Reproduce every line in the material below that holds "agent".
───── SOURCE MATERIAL
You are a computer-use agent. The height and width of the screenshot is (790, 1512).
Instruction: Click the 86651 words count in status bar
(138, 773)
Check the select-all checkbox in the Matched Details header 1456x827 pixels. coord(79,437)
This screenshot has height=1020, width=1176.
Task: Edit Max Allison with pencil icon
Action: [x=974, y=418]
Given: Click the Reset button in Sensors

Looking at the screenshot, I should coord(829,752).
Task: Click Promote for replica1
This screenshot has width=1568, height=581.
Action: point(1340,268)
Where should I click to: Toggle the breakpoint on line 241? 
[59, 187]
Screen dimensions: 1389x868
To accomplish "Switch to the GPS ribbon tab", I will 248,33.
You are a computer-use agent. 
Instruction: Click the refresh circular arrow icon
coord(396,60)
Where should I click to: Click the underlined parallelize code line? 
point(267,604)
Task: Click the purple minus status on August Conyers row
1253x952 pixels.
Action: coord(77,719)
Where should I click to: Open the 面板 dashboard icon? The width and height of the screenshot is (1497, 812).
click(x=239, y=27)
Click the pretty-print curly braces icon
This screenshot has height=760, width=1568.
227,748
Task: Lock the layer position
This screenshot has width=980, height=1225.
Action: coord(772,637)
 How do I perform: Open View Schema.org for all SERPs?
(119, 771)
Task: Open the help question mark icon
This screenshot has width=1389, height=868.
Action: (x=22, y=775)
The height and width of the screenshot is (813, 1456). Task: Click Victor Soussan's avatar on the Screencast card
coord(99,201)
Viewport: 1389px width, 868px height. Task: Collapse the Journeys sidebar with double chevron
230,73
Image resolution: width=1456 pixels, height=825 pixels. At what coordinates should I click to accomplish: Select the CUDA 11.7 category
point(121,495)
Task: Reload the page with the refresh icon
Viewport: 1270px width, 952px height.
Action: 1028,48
──────────
-- EXERCISE SOLUTION --
You are a computer-use agent. The height and width of the screenshot is (790, 1512).
You are a computer-use agent. 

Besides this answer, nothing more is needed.